- [The task]: Look below. Copy each line that has "yellow" in it.

(Dataset entries)
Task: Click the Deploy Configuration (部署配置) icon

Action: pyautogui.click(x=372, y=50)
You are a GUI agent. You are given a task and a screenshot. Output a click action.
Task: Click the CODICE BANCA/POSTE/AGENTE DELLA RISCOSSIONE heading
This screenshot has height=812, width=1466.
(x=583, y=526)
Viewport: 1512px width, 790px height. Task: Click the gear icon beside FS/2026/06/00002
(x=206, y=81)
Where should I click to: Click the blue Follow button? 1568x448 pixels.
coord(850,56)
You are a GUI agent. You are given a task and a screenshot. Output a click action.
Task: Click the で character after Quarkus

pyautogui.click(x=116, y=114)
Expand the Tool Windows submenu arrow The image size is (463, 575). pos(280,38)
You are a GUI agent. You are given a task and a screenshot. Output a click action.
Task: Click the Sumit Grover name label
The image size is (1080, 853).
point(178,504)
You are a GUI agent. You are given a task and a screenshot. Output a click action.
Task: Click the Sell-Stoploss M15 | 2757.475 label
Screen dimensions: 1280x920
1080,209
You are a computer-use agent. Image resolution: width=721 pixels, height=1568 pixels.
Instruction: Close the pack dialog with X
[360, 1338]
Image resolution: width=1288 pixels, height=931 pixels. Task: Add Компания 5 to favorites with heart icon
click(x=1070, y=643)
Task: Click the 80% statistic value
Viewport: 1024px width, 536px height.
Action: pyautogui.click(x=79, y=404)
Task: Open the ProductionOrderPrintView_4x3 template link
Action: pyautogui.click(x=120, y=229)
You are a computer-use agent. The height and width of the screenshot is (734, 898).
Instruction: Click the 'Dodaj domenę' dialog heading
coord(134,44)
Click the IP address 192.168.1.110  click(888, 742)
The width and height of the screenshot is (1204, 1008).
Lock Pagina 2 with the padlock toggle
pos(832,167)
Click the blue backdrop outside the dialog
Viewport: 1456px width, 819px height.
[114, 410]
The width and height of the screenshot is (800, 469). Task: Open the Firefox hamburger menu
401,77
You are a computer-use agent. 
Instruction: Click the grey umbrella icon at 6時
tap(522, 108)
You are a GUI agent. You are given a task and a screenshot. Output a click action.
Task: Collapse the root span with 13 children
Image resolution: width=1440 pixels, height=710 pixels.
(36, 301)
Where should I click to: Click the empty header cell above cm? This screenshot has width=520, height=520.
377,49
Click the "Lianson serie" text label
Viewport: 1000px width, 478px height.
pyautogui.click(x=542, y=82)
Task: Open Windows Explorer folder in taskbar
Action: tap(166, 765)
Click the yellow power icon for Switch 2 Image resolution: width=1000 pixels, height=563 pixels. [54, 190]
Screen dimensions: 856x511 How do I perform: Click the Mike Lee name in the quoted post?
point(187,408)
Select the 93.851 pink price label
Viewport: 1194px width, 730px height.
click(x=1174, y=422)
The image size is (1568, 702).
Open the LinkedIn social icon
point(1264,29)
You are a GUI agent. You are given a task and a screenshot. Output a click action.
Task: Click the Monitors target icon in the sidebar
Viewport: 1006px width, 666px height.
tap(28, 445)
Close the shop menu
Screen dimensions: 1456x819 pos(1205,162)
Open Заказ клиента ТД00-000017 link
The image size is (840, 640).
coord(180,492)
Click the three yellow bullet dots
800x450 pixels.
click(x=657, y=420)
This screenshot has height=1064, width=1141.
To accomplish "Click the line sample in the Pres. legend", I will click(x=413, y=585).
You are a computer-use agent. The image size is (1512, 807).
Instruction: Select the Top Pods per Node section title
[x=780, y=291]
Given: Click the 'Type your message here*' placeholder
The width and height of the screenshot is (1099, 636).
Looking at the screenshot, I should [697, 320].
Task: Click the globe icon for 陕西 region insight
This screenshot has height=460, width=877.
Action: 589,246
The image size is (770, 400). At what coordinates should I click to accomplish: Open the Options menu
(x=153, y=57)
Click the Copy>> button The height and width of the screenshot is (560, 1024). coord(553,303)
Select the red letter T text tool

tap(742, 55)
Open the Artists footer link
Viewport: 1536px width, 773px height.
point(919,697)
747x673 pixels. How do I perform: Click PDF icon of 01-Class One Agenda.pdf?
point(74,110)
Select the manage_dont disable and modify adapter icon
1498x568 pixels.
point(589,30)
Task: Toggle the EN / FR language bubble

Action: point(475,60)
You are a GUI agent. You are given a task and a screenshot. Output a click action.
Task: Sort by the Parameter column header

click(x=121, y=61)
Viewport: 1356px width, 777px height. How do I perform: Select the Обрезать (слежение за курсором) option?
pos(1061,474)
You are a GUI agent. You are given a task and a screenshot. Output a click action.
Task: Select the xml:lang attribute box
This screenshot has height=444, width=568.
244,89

- [Exercise solution]:
Click the yellow power icon for Switch 2 Image resolution: width=1000 pixels, height=563 pixels. [54, 190]
Click the three yellow bullet dots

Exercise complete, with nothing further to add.